自然由来プロゲステロンの副作用とは

プロゲステロンの働き

プロゲステロンは卵巣で産生され、妊娠に備えて子宮内膜を整える役割を担います。排卵後に分泌が増え、子宮が収縮しないようにし、受精卵が着床しやすい環境を作ります。妊娠が成立しなければプロゲステロンは急激に低下し、子宮内膜が剥がれ月経が始まります。

ホルモン補充療法(HRT)におけるプロゲステロンの位置付け

更年期障害(ホットフラッシュ、睡眠障害、気分の変動など)に対して、エストロゲンと併せてプロゲステロンが処方されます。卵巣が残っている女性は、エストロゲンだけで子宮内膜が過剰に増殖し子宮がんリスクが高まるのを防ぐため、毎月の子宮内膜剥離を促す役割があります。

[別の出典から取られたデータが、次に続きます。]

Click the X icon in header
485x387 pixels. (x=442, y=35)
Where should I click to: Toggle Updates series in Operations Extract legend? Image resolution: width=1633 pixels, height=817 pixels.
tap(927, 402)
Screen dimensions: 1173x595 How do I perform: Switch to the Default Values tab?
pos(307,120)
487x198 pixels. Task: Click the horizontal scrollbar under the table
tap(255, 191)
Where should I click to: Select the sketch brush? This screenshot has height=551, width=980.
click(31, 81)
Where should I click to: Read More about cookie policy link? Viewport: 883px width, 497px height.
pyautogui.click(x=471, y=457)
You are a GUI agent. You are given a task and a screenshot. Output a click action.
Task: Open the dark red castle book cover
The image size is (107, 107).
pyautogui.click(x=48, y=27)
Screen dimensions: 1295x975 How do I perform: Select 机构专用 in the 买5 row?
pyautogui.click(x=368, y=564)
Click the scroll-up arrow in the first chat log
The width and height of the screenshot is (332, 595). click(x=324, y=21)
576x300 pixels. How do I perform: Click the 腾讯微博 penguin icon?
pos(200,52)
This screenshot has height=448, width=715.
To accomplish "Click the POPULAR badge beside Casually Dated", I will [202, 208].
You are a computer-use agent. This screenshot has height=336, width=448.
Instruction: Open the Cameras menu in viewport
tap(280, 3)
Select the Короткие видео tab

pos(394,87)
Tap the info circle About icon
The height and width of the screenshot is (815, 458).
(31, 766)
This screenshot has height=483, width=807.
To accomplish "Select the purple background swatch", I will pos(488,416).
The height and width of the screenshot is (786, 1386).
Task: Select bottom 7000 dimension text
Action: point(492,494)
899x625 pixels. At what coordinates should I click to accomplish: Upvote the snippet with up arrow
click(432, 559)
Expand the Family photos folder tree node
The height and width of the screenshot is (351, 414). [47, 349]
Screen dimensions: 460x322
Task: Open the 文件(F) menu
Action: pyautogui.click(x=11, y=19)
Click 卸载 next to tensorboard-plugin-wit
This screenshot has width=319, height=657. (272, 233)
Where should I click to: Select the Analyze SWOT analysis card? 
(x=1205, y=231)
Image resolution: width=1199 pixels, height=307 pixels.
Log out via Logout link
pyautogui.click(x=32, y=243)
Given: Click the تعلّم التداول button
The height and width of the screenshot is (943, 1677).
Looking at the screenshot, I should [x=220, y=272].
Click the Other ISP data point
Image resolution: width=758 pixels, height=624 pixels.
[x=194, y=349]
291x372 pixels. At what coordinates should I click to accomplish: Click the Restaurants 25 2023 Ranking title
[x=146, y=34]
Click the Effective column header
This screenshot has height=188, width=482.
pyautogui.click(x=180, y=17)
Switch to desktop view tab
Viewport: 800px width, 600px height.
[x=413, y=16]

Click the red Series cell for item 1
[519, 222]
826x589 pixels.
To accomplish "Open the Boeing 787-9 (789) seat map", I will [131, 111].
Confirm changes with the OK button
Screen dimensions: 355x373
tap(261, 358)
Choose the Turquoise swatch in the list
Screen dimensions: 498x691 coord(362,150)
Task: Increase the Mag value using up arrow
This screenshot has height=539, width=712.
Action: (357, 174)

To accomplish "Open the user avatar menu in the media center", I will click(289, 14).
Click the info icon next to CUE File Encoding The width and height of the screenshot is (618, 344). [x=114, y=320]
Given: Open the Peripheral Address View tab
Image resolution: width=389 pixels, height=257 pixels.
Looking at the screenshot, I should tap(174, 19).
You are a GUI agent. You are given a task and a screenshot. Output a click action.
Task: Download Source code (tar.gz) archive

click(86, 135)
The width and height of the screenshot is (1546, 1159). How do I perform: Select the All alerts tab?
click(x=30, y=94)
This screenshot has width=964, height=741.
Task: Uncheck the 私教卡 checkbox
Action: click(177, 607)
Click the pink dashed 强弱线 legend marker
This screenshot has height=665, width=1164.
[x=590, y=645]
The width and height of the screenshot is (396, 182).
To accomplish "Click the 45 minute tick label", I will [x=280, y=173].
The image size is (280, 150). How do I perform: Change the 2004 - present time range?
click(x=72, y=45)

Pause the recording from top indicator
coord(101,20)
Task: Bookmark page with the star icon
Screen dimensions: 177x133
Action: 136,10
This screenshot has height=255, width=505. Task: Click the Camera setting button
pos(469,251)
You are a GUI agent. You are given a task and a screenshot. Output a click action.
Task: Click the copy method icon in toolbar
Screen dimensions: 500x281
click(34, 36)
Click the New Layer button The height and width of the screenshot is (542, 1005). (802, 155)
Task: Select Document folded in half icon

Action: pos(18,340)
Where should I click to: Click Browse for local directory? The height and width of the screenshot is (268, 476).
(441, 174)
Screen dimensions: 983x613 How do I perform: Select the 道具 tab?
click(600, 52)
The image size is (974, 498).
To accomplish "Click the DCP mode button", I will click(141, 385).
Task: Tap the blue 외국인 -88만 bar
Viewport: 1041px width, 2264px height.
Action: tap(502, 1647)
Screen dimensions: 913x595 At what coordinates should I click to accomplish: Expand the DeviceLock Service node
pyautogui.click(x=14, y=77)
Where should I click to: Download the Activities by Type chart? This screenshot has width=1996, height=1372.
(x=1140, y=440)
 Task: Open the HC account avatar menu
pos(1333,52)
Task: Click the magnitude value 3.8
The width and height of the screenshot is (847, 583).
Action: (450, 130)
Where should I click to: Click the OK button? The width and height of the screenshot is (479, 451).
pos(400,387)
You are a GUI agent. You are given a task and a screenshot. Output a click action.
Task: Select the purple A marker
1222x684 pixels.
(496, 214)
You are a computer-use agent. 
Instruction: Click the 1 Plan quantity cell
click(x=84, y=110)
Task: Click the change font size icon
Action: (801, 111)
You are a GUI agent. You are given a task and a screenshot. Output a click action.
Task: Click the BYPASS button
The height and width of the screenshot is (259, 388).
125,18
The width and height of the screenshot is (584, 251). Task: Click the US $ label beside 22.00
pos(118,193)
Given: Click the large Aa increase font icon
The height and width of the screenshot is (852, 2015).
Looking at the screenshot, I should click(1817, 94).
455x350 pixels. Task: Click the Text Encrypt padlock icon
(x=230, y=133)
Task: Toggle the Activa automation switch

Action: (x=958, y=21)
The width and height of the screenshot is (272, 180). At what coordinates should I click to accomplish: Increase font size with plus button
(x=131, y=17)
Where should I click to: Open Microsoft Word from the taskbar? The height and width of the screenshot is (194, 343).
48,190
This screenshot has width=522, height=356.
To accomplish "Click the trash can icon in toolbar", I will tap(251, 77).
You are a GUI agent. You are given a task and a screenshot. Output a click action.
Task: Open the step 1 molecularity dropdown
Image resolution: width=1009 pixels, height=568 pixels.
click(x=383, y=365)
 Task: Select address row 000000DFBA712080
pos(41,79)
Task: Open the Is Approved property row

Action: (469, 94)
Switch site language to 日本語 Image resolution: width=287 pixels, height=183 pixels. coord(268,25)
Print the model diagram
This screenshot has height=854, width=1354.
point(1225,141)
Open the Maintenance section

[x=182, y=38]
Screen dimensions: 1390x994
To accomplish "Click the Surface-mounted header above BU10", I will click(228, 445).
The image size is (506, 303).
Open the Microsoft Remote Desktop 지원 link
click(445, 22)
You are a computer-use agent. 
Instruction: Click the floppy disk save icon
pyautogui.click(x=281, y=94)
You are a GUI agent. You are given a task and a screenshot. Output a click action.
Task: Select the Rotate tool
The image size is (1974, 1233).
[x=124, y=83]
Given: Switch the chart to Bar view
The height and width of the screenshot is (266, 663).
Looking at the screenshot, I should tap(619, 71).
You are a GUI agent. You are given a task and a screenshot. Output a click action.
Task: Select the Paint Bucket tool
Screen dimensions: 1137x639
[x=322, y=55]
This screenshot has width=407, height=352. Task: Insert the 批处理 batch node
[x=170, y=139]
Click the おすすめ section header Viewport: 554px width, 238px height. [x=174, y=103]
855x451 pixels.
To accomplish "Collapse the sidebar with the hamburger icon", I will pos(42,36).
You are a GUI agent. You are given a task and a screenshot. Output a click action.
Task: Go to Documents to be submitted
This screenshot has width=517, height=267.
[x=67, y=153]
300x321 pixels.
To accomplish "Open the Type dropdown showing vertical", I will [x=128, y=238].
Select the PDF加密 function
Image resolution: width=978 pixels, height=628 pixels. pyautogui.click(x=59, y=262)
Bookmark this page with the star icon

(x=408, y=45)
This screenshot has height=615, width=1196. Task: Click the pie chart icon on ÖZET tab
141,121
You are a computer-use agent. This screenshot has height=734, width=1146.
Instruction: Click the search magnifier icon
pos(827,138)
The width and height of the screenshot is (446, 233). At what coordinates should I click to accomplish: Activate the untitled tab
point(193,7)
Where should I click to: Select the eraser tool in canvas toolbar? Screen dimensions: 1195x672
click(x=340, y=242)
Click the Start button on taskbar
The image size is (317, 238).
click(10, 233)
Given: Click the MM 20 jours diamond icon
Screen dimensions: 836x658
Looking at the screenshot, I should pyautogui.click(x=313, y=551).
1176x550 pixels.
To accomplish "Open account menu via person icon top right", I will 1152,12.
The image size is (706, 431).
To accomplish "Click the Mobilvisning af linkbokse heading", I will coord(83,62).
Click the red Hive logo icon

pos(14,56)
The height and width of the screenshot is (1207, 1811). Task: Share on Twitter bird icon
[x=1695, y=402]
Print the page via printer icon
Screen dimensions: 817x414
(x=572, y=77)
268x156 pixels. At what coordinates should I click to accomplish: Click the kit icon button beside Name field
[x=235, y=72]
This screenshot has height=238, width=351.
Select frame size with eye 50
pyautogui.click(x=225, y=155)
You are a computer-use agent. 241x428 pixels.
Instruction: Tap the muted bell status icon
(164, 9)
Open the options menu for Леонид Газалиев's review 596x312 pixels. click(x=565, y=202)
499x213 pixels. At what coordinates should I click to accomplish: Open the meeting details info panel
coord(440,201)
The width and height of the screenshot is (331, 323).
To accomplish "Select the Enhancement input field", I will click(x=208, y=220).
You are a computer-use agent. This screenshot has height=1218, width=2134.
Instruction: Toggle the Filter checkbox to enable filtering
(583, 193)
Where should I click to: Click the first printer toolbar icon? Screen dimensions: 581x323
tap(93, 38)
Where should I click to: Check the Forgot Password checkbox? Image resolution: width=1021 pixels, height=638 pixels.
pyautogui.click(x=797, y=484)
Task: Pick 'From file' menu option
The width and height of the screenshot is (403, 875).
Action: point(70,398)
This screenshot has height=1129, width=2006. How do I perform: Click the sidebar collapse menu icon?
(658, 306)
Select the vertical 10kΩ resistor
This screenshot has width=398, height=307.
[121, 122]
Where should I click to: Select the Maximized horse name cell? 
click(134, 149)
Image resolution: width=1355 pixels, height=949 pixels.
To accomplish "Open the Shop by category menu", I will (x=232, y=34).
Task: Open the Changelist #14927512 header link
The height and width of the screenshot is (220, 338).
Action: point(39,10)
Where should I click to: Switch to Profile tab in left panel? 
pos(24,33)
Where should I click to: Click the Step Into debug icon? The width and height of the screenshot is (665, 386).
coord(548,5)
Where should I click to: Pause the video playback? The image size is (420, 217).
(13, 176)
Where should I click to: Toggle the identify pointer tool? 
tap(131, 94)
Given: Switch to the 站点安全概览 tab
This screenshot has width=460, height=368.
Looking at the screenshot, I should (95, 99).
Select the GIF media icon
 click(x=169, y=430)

自然由来プロゲステロンと合成プロゲステロン(プロゲスチン)の違い

自然由来、いわゆる「バイオアイデンティカル」プロゲステロンは大豆や野生ヤムから抽出・精製されます。一方、合成プロゲステロンは「プロゲスチン」と呼ばれ、化学構造は体内で産生されるプロゲステロンと類似していますが完全に同一ではありません。どちらも副作用のリスクは存在します。

自然由来プロゲステロンの主な副作用

アレルギー反応として胸痛、呼吸困難、喉や胸の締め付け感が報告されています。発疹、じんま疹、かゆみ、腫れを伴う皮膚症状も見られます。一般的な副作用として倦怠感、むくみ、便秘、下痢、胃部不快感、上気道感染などがあります。

自然由来プロゲステロンとFDAの承認状況

クリームやエアロゾルスプレーなど様々な形態で市販されていますが、個別調剤を行う「コンパウンド薬局」でも処方されます。自然由来プロゲステロン自体はFDAの承認を受けておらず、製造過程や純度・用量・安全性は保証されません。一方、エストロゲンとプロゲステロンの組み合わせであるバイオアイデンティカル製剤(例:エストレース、クライマラ、ヴィベル・ドットパッチ、プロメトリウム)はFDAの承認を得ています。